* Selected text *
↓↓↓

When I got there Ted, of Ted & Sue fame, was setting up a still. Yes, you read that right, a still.
I just didn't get this whole Sadie Hawkins thing. Ted had called me about a week and a half ago to tell me that he had seen bib jean shorts in a local store and I thanked him for the info and when we hung up thought to myself, "Why in the hell did he call to tell me that?" That info went right over my head! We were supposed to dress in our best hillbilly garb! I grew up in the suburbs, I don't know anything about hillbilly dances! Did I advertise it as "Come dressed in your best hillbilly garb?" NO! I'll know better next time!
So imagine our surprise when some of his friends arrived..... check out the attire of the lady in front of the couple in the doorway. That's how most of us dressed! No, that isn't quite right. The majority of us did have jeans on.
Of course, some of us got this whole Sadie Hawkins thing and dressed appropriately! I'll bet dollars to donuts that homely Sadie Hawkins wouldn't even wear THOSE socks!
Now here's someone who really got into this!
I'm not doing a whole lot of dancing as you can well imagine so I was sitting at the table and the next thing you know I see this red streak run by!
And then I saw why he was running....
That's a man with a shotgun chasing him!
I caught these pictures of our man Al learning how to do the Macarena! Oh how fun that was watching that!
If you recall the dance, you don't bend over,,,,Lynn is laughing so hard she can't help it!
Focus on the DANCE Al....the DANCE!
A break from dancing was in order and Ted led us in a game of called "So You Think You Have Balls!"
A large bucket was placed at one end and box of colored balls, the kind you would find in a McDonald's Playground where the kids play in the plastic balls was at other.
We lined up in two lines about a dozen in each line. The object of the game was for your team to get as many of the colored plastic balls in the bucket, placed about 20 feet away, as they could. Sounds easy doesn't it? And it would be if you could throw them, or toss them or just drop them in. Uh-uh. No hands allowed. The plastic ball, I should say the slippery plastic ball had to be placed between your thighs and you had to run down to the bucket and drop it in. If you dropped the ball, back to the end of the line you went to start over. Well, I didn't want to be left out of this, this looked like fun! Oh what a mistake it was! Walking with a plastic ball planted securely between your thighs makes you use muscles you didn't even know you had! It makes you use muscles that are already strained and killing you! I got down the line twice and was sidelined by choice, it just hurt too much! So I took pictures instead.

↑↑↑

* Data shown *
↓↓↓

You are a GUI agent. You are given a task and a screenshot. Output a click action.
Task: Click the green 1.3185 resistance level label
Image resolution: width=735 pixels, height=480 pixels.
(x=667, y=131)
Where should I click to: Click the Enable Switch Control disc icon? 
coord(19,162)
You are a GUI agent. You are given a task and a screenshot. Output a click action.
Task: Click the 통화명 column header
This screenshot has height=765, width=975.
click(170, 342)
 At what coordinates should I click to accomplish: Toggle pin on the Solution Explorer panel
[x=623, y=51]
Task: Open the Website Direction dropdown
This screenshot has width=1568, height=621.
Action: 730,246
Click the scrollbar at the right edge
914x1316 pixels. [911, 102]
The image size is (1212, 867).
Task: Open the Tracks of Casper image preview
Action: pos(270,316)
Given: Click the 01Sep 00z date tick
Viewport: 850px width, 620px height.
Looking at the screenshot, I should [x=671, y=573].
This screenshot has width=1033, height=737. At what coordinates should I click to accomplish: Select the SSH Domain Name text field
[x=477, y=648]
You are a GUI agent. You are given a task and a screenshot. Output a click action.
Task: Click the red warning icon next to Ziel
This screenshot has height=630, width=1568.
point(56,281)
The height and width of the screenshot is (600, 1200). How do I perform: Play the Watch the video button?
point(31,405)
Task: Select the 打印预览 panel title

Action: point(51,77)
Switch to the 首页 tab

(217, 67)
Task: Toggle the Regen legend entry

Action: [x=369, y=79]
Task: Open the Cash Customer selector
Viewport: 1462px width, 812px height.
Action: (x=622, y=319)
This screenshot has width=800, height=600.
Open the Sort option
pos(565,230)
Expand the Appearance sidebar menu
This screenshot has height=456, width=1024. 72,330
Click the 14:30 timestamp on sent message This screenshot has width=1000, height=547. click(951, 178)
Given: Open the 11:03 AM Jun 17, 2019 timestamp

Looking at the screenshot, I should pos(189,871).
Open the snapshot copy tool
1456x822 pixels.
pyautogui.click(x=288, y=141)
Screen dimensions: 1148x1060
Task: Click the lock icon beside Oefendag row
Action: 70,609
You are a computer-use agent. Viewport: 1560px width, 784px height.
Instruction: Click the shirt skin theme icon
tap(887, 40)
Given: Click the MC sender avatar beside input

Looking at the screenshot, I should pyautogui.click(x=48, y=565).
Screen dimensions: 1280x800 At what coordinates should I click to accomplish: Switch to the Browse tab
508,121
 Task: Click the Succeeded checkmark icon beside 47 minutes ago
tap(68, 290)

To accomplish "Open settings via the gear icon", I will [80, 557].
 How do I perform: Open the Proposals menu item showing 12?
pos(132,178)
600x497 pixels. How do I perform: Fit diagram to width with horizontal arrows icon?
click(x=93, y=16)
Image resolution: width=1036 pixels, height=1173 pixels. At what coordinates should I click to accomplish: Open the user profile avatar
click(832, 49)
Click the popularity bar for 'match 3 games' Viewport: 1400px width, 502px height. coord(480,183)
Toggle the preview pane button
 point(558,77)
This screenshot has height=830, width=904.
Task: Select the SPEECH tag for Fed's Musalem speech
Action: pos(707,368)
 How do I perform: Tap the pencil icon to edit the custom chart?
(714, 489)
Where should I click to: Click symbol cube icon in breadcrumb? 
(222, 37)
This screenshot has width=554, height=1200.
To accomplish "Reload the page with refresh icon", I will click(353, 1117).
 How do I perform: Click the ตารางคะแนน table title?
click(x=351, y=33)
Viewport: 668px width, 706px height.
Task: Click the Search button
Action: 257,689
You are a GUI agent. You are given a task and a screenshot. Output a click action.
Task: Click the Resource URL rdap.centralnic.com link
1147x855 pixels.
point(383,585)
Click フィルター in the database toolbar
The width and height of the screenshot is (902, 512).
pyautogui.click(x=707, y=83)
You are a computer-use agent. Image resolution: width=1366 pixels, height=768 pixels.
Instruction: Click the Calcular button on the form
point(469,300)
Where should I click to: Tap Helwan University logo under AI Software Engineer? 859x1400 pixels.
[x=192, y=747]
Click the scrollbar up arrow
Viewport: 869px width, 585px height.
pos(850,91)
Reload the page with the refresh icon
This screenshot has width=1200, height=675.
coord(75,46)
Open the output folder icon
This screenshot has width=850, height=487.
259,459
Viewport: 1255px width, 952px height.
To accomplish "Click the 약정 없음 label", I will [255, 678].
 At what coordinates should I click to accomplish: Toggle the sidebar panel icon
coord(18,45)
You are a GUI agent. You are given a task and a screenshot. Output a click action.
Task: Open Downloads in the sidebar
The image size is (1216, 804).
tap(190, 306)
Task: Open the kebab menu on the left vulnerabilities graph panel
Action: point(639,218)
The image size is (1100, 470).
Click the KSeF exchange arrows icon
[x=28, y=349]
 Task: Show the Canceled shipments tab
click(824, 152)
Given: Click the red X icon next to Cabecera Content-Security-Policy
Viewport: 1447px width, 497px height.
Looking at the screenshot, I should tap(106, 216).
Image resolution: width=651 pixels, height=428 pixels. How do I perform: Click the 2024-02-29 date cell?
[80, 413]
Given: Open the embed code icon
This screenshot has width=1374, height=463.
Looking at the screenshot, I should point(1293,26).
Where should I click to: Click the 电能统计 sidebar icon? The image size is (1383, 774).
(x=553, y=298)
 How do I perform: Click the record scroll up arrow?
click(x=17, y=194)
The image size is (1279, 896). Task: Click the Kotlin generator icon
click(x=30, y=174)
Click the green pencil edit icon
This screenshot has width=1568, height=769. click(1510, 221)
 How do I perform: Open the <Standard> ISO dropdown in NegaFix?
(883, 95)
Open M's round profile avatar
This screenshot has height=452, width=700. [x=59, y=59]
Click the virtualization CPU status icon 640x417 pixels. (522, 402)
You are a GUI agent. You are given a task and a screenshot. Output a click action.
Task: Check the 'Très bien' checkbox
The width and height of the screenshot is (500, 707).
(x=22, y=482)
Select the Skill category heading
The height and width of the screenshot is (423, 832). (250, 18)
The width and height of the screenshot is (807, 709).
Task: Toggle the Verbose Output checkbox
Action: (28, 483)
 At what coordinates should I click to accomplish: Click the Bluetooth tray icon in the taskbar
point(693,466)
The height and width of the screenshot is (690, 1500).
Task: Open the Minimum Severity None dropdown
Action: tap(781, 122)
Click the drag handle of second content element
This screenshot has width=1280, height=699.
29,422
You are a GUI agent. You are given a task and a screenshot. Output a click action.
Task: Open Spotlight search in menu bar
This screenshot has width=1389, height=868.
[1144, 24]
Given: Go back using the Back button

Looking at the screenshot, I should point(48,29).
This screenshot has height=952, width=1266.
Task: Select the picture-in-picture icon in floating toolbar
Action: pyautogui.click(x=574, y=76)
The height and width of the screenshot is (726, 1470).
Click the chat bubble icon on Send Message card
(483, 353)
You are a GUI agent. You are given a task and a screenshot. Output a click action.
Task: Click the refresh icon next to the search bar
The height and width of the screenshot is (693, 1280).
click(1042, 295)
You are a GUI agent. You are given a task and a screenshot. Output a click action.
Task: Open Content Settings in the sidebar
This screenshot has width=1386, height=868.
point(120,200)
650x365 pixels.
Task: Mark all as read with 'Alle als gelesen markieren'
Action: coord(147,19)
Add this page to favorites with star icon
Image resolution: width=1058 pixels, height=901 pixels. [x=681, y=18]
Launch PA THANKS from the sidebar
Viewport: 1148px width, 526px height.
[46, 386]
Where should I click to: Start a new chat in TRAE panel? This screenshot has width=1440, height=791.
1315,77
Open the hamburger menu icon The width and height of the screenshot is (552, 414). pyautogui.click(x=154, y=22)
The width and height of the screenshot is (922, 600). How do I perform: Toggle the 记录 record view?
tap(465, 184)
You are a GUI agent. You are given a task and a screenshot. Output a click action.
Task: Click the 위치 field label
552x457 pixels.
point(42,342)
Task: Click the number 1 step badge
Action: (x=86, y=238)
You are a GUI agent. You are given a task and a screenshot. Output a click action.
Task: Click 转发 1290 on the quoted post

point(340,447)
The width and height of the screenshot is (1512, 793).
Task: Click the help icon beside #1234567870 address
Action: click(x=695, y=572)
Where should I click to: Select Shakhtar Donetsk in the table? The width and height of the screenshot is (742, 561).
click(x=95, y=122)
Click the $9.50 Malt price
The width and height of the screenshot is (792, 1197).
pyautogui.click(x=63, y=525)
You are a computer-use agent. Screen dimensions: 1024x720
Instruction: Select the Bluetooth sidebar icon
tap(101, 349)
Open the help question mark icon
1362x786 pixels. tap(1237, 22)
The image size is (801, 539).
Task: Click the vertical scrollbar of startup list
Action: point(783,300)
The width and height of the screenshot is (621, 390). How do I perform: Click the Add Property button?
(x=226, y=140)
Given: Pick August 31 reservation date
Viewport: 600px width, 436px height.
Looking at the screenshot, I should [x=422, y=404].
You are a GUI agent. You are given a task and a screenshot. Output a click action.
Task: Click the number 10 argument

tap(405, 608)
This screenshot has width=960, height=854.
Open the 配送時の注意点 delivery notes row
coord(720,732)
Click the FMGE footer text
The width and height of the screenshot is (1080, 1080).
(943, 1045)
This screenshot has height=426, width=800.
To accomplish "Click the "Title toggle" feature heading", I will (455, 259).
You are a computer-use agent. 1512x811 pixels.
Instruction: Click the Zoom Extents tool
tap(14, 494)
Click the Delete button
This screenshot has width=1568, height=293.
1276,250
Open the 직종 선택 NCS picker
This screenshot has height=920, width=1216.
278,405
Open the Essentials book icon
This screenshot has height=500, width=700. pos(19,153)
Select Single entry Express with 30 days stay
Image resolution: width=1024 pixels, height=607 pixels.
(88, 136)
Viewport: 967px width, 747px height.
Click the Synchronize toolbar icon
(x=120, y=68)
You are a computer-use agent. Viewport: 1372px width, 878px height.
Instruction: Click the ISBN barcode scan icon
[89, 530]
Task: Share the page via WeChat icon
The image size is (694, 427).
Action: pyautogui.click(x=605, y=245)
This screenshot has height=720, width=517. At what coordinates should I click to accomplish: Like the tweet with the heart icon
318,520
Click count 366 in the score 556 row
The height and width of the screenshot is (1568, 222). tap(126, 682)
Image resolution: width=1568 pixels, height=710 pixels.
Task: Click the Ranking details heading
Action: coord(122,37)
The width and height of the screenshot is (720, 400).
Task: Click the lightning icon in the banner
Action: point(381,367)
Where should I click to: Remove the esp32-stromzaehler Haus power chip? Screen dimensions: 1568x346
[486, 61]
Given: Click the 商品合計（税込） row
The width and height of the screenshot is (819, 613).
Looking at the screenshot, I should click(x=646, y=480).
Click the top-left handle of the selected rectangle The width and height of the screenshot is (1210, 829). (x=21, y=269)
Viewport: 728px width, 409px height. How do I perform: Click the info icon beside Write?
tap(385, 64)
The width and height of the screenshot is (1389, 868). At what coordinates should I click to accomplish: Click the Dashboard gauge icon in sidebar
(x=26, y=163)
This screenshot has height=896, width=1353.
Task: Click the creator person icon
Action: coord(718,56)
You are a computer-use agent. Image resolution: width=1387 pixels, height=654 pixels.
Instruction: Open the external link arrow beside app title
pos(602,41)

↑↑↑

* Task 1 *
Print everything in the Sadie Hawkins dance post from "I just didn't" down to "have jeans on.".
* Task 2 *
Pick up the Sadie Hawkins dance post where it stops and keep it going.
The records have nothing to do with the Sadie Hawkins dance post.

* Written response 1 *
I just didn't get this whole Sadie Hawkins thing. Ted had called me about a week and a half ago to tell me that he had seen bib jean shorts in a local store and I thanked him for the info and when we hung up thought to myself, "Why in the hell did he call to tell me that?" That info went right over my head! We were supposed to dress in our best hillbilly garb! I grew up in the suburbs, I don't know anything about hillbilly dances! Did I advertise it as "Come dressed in your best hillbilly garb?" NO! I'll know better next time!
So imagine our surprise when some of his friends arrived..... check out the attire of the lady in front of the couple in the doorway. That's how most of us dressed! No, that isn't quite right. The majority of us did have jeans on.

* Written response 2 *
I have pictures that include faces but I just can't publish them here. It wouldn't be kind. The looks are ones of joy because this is just so darn fun to do and at the same time grimaces of pain because the thigh muscles are screaming at you. They aren't pretty and I wouldn't do that to my friends.(You can thank me later Janet.)
But I do have some where I cut the heads off!
This is just pure concentration!
The winning team won a pair of Golden Balls.
A little while later we had a "Husband Calling" contest. The women got up front and called their husbands and/or significant others. Or they just made up names because they aren't married. Some used very sexy voices and that particular S/O was on the run to her before we knew it! Another yelled his name like he was in the back 40 and she was calling him for dinner. Another used his first and middle names in a pretty stern voice and we knew he was in trouble! This was fun to listen to and by our applause the winner was picked. Marlena, single, calling to "Billy John" was our crowned winner.
It was a fun dance and I'm gonna pay dearly for it. Not only for the game but I slipped in a line dance too. Dumb Snookie! Really dumb!